- **WORK INSTRUCTIONS**: Look through the entries below and extract exactly the lines from the one containing "Instituto Colombiano Agropecuario (241, 1807)" through the one containing "[WhatsApp] (172, 325)", ends included.

- **MATERIAL PROVIDED**:
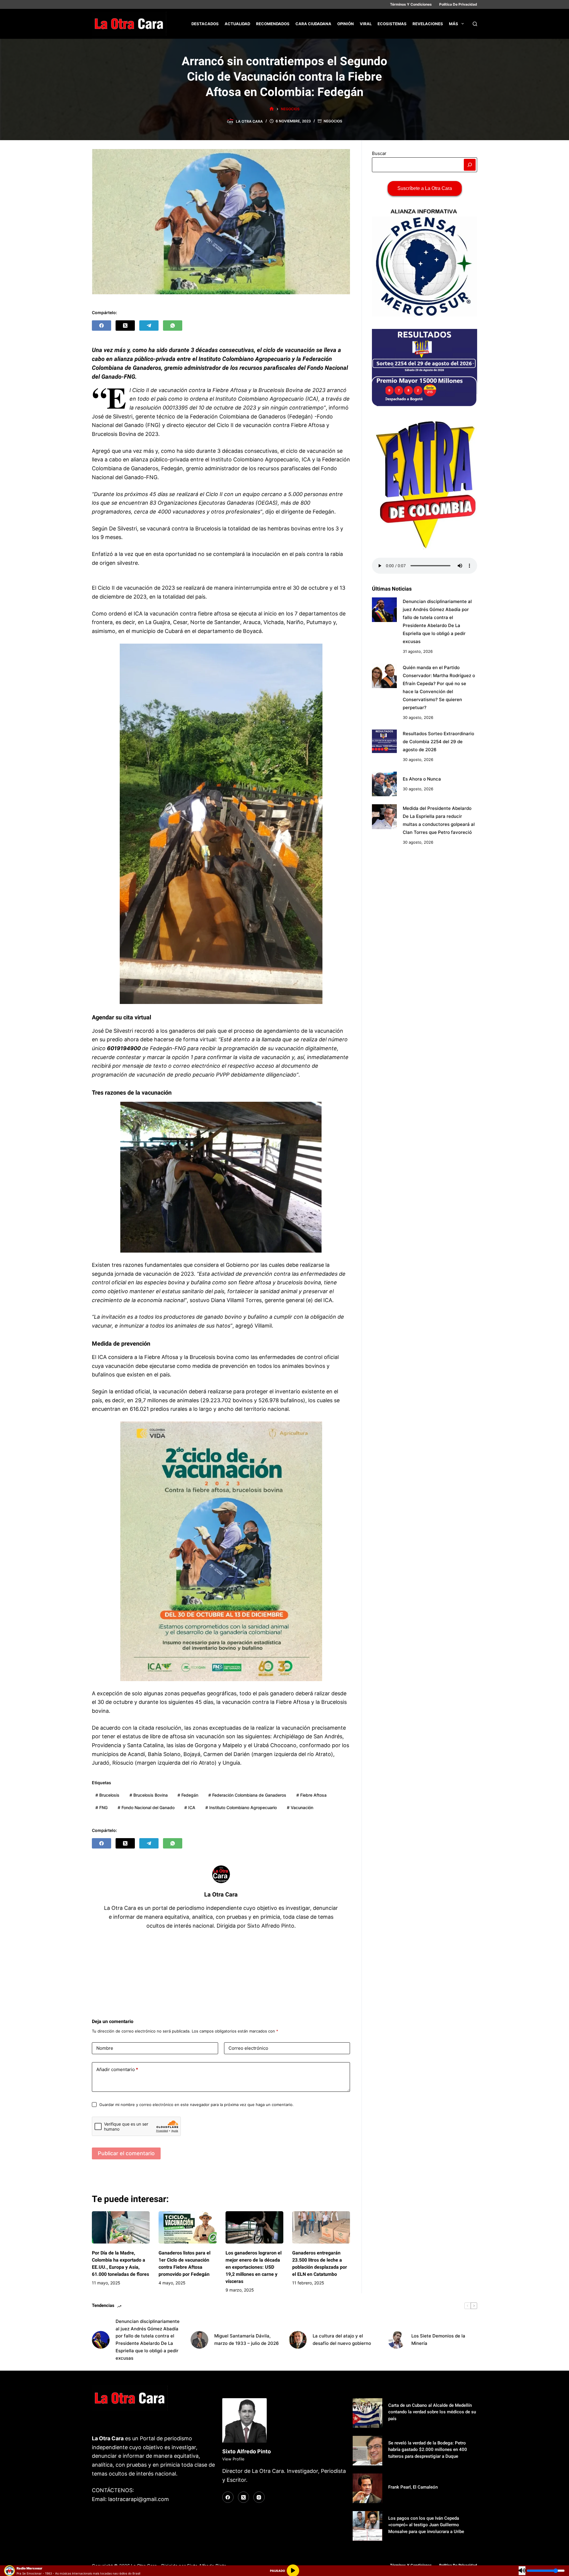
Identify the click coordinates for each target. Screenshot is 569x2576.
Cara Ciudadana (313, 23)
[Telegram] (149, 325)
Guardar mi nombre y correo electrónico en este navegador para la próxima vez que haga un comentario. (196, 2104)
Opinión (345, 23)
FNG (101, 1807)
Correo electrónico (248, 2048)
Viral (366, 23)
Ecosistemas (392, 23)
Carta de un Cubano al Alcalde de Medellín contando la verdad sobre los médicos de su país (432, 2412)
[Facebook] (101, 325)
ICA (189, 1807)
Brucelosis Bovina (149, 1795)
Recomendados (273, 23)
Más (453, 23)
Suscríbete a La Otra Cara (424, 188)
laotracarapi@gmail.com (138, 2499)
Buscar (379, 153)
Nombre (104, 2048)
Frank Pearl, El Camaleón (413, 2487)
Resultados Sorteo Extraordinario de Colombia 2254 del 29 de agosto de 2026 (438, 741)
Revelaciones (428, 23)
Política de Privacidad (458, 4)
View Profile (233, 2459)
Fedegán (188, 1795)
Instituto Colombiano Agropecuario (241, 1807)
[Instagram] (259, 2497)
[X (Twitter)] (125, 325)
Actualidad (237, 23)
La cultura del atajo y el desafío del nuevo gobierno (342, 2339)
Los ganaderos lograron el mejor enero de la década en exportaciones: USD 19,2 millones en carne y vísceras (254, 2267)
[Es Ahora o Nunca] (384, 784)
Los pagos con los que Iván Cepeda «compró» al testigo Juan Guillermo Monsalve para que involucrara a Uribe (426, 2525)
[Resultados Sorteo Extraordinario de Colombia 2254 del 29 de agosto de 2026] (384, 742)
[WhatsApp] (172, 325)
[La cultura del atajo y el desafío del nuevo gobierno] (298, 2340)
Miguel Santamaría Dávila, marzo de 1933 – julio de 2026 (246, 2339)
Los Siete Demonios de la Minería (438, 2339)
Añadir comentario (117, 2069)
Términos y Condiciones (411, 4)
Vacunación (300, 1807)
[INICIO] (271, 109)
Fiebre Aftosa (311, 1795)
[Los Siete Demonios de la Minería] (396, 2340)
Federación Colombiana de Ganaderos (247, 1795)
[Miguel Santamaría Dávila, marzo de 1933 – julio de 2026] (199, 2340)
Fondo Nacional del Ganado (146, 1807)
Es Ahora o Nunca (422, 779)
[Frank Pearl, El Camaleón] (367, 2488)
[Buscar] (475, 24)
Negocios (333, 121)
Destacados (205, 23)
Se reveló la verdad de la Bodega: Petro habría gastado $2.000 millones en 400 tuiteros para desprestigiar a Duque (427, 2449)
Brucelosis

- **EXERCISE OUTPUT**:
Instituto Colombiano Agropecuario (241, 1807)
[Instagram] (259, 2497)
[X (Twitter)] (125, 325)
Actualidad (237, 23)
La cultura del atajo y el desafío del nuevo gobierno (342, 2339)
Los ganaderos lograron el mejor enero de la década en exportaciones: USD 19,2 millones en carne y vísceras (254, 2267)
[Es Ahora o Nunca] (384, 784)
Los pagos con los que Iván Cepeda «compró» al testigo Juan Guillermo Monsalve para que involucrara a Uribe (426, 2525)
[Resultados Sorteo Extraordinario de Colombia 2254 del 29 de agosto de 2026] (384, 742)
[WhatsApp] (172, 325)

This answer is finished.